Source text:
[Info-vax] disabling a CTRL/Y ast

VAXman- at SendSpamHere.ORG VAXman- at SendSpamHere.ORG
Thu Jan 7 11:21:25 EST 2016


In article <3a583568-e33e-446e-9805-6ea94f9ebf71 at googlegroups.com>, Tom Adams <tadamsmar at gmail.com> writes:
>On Wednesday, January 6, 2016 at 12:22:06 PM UTC-5, Stephen Hoffman wrote:
>> On 2016-01-06 16:46:32 +0000, Tom Adams said:
>> 
>> > I want to turn ctrl/y into a noop in certain regions of code and turn 
>> > ctrl/y into an exit in other regions of code.
>> 
>> Some background: I've posted more than a few replies here in the 
>> comp.os.vms newsgroup, specifically discussing the particular 
>> application in question and its general design, and an unfortunate 
>> aggregation of the UI and the more critical code paths, and your 
>> understandable preference to avoid restructuring the application code 
>> through reworking the existing design to block ^Y from arriving within 
>> the most critical sections of the code.

Supplied information:

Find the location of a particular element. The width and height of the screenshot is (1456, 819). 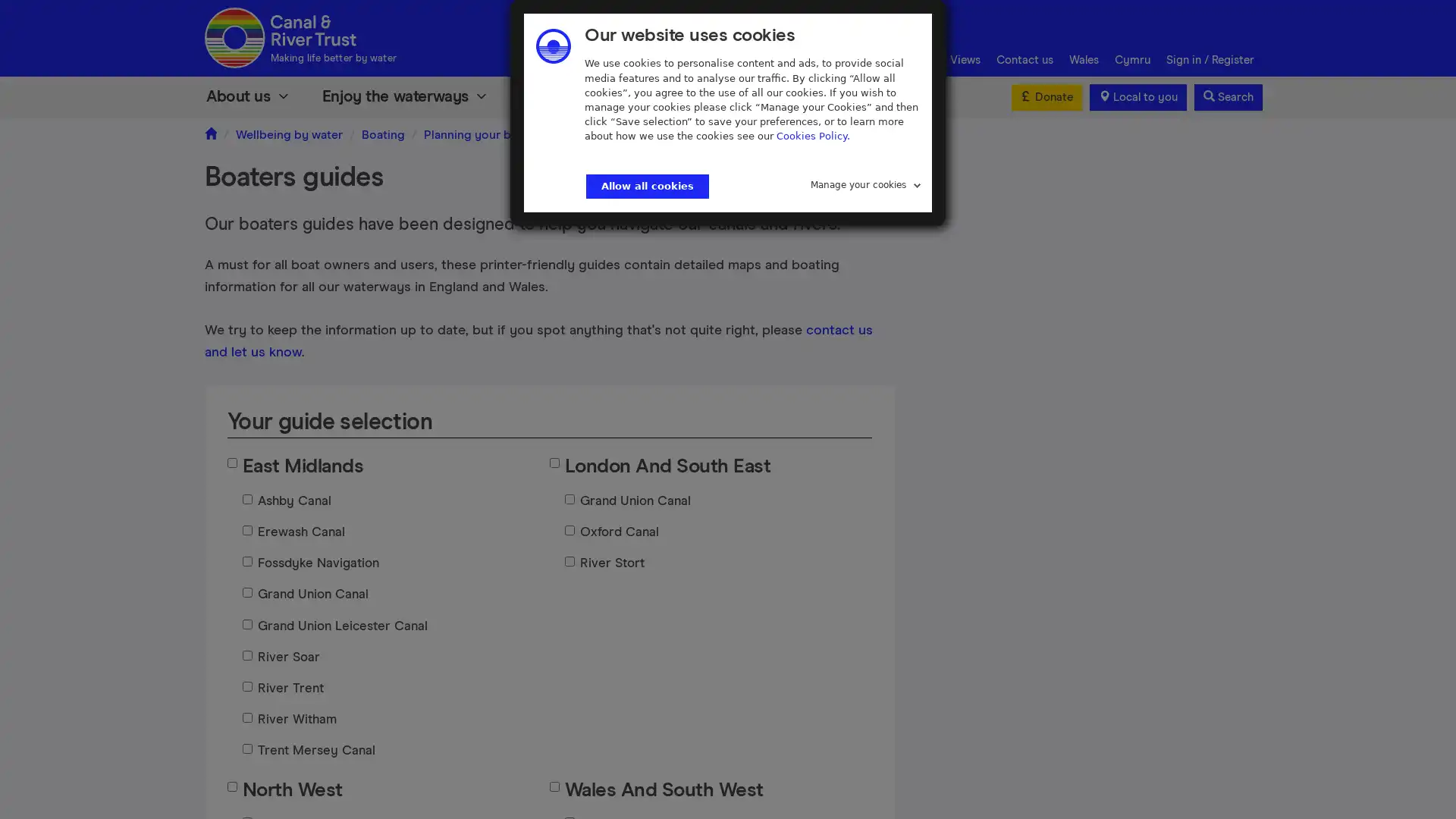

Search is located at coordinates (1228, 96).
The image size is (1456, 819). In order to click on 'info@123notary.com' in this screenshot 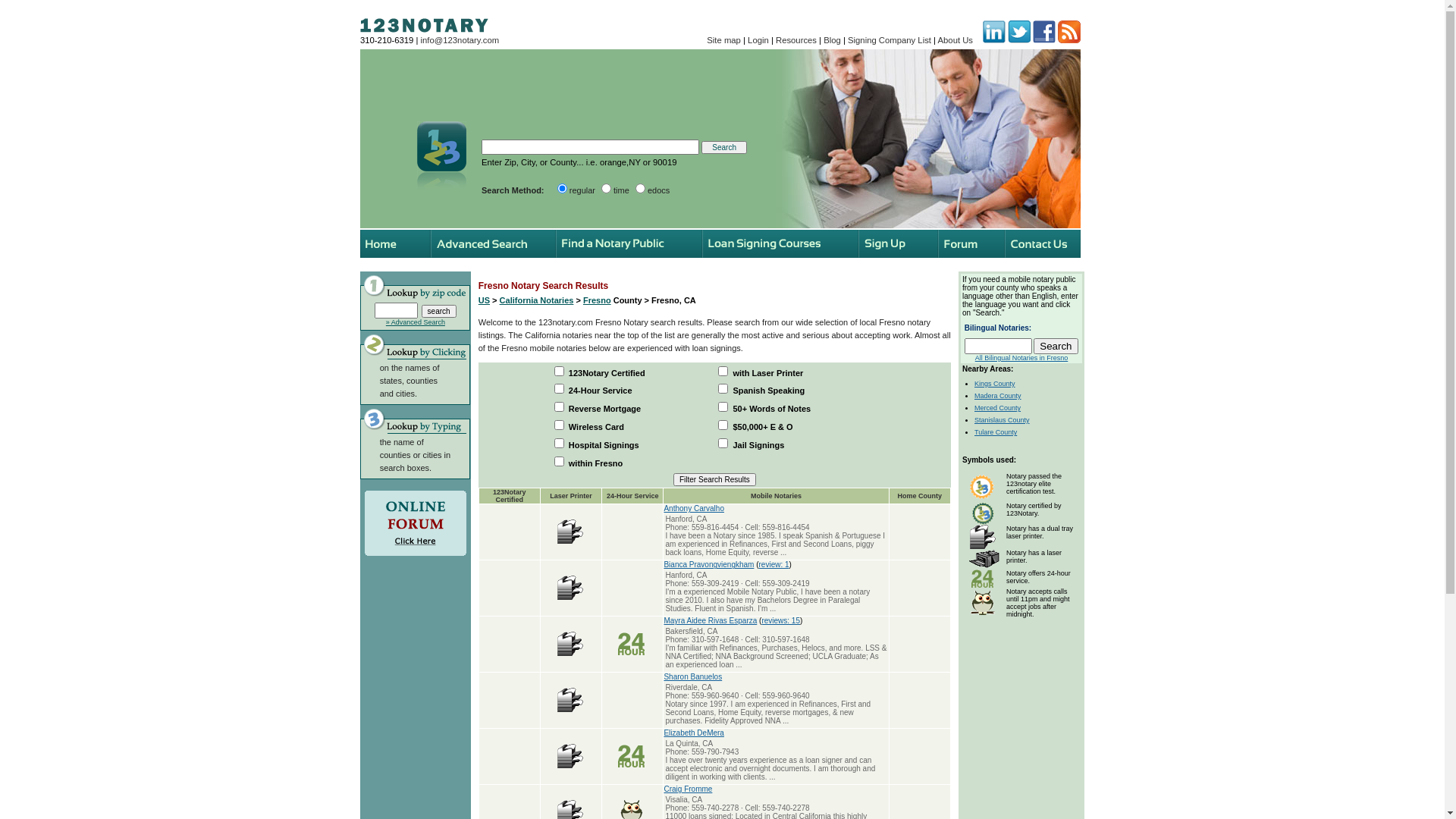, I will do `click(459, 39)`.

Required tasks:
1. Write out the CTRL/Y post word for word from "VAXman- at SendSpamHere.ORG VAXman- at" to "regions of code.".
2. Carry the CTRL/Y post forward from its last line shown.
The listing is separate from the CTRL/Y post.

Responses in order:
1.
VAXman- at SendSpamHere.ORG VAXman- at SendSpamHere.ORG
Thu Jan 7 11:21:25 EST 2016


In article <3a583568-e33e-446e-9805-6ea94f9ebf71 at googlegroups.com>, Tom Adams <tadamsmar at gmail.com> writes:
>On Wednesday, January 6, 2016 at 12:22:06 PM UTC-5, Stephen Hoffman wrote:
>> On 2016-01-06 16:46:32 +0000, Tom Adams said:
>> 
>> > I want to turn ctrl/y into a noop in certain regions of code and turn 
>> > ctrl/y into an exit in other regions of code.

2.
>> 
>> > I do find that it is necessary to run lib$disable_ctrl at the beginning 
>> > of the program and lib$enable_ctrl at the end of the program to restore 
>> > the previous CLI state, but I need to run asts to do the rest.
>> 
>> If you want ASTs in some parts of the code and not in others, then 
>> you're going to have to wrap those sections appropriately.   That's if 
>> you don't decide to migrate those critical code sections into another 
>> process context, or related steps.  Because beyond the potential for ^Y 
>> in these sections and the associated issues you're having with the 
>> image rundown processing in the absence of an EXIT command, other sorts 
>> of generic application failures ("bugs") or any arriving $forcex calls 
>> or such activities can potentially still leave the application in an 
>> indeterminate state.
>> 
>> 
>> 
>> -- 
>> Pure Personal Opinion | HoffmanLabs LLC
>
>Here's an example of what I am trying to do that seems to work OK.
>I guess a forced exit from a bug could leave the CTRL\Y in
>the disabled state at the CLI instead of the original state.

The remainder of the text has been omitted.